Tales Matta.
Chapter 10 of 10 FIFA has more members than the UN. And that is a map of power

10. Conclusion

The answer to the research question that opened this piece: the gap between 211 and 193 is not the result of a single logic, it is the overlap of three. Most of the divergence is institutional inheritance from whoever organised football first, before any rule shut the door (H2). A small, politically charged fraction of the divergence reflects real demand for low-cost symbolic recognition, more visible the more contested the national identity at stake (H1). And the system is not a passive conveyor belt: whoever decides who gets in, who gets out, and who is kept out applies its own criteria, selectively and sometimes reversibly within months (H3).

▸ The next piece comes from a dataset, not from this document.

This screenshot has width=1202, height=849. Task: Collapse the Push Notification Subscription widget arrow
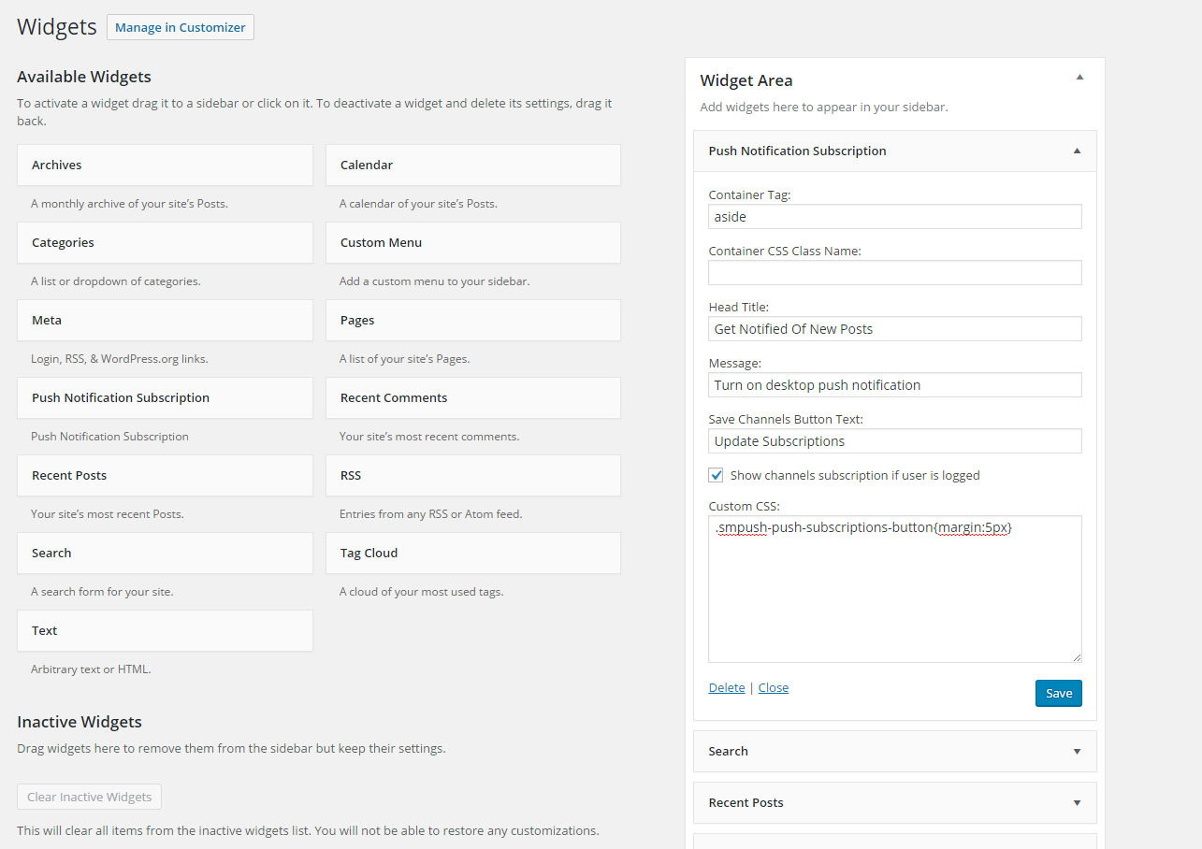[1077, 151]
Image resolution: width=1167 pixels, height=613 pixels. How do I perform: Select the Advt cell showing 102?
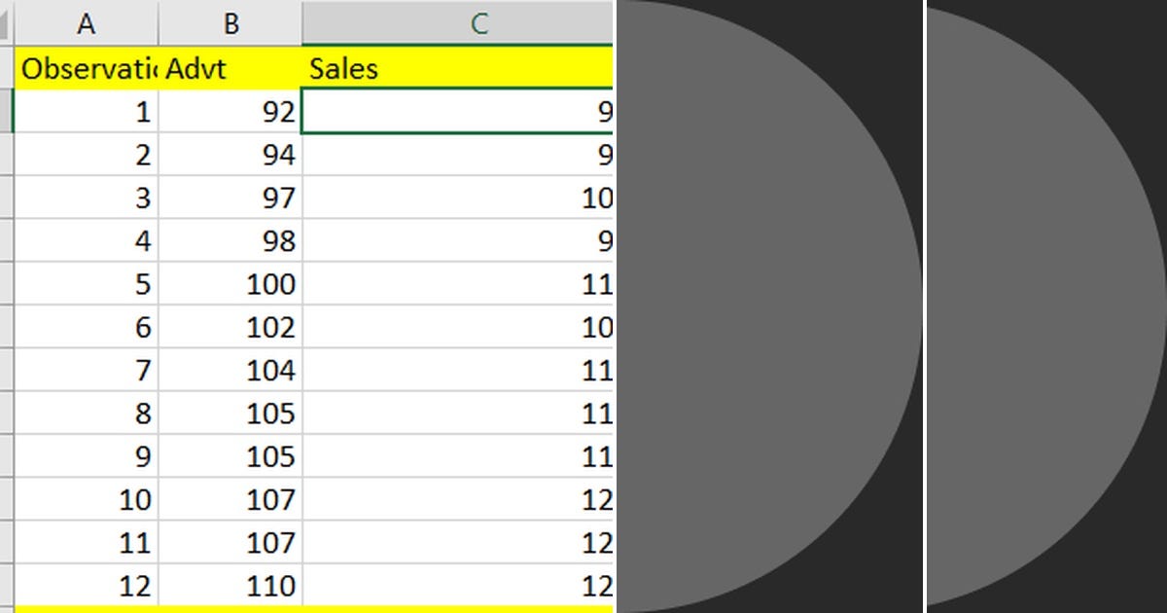pos(230,327)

This piece’s contribution was to reconstruct twelve verified cases of this divergence, correct claims that circulated imprecisely in popular coverage of the topic, and test three competing explanations instead of assuming the most cited one (low-cost recognition) as self-evident. The fullest explanation is not any of the three alone: it is the sum of the three, with different weights in different cases.

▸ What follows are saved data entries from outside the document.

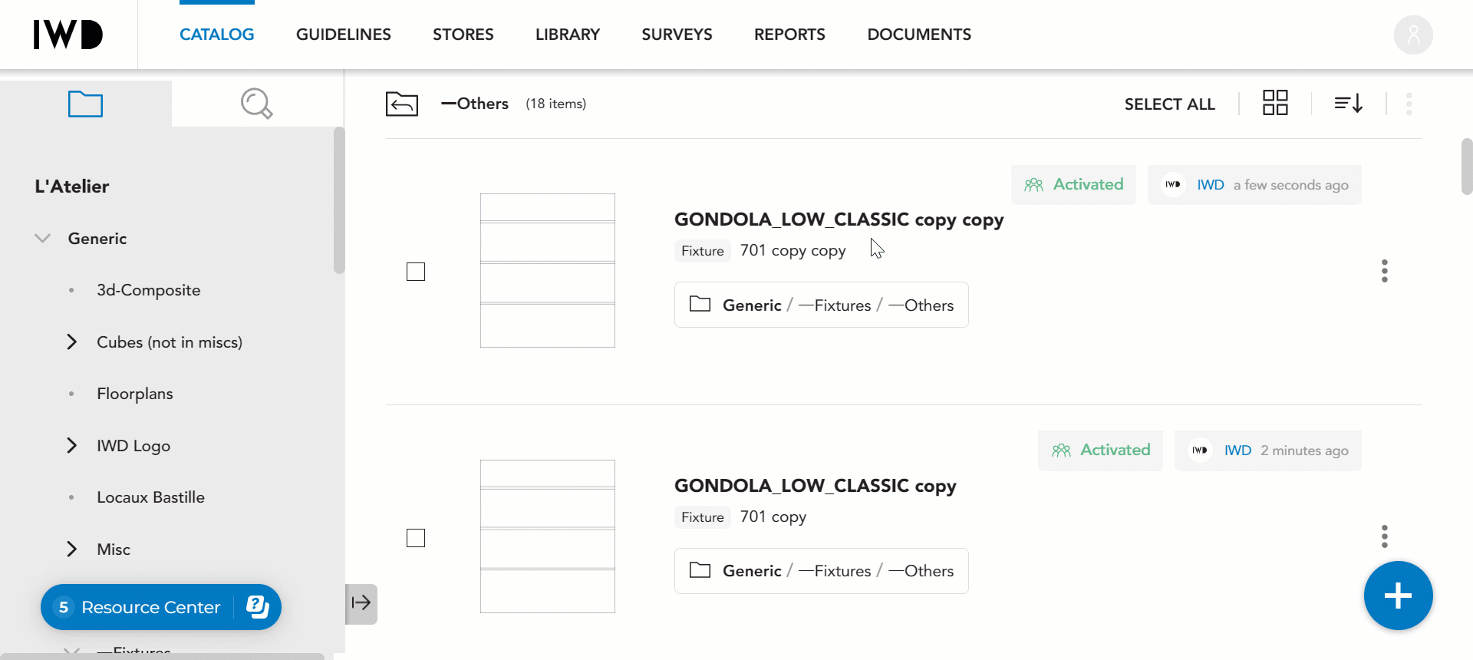Click the blue plus add button
This screenshot has width=1473, height=660.
[1398, 596]
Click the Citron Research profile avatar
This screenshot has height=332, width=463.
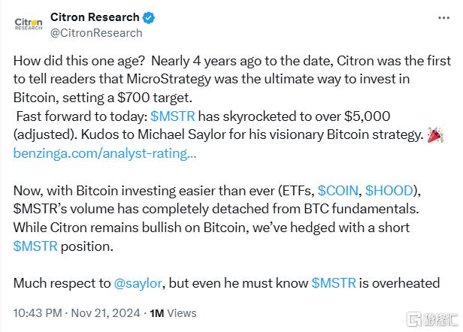[29, 24]
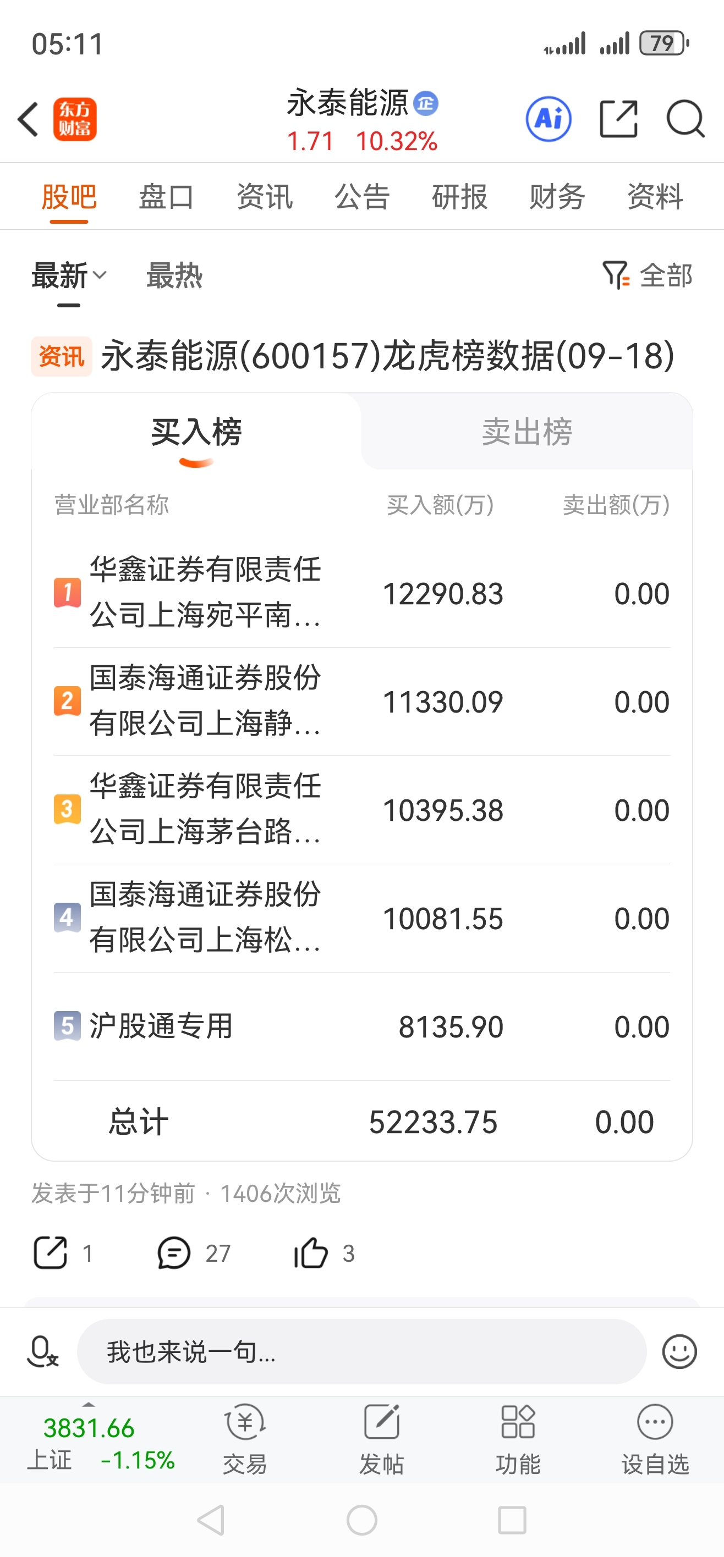Screen dimensions: 724x1557
Task: Open the 全部 filter menu
Action: [x=647, y=276]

A question remains that this piece does not resolve and that future work should pursue: if institutional self-interest (H3) weighs as much as the Zanzibar and Western Sahara evidence suggests, what explains FIFA accepting the political risk of admitting Kosovo in 2016, knowing Russia would react badly? The most likely answer, which this piece suggests without being able to prove it, is that FIFA’s self-interest calculation is not fixed: it changes depending on who holds power within the body, and the post-2015 era (post-corruption-scandal, under new management) may have shifted the organisation’s appetite for politically risky votes in a way the Blatter era did not allow.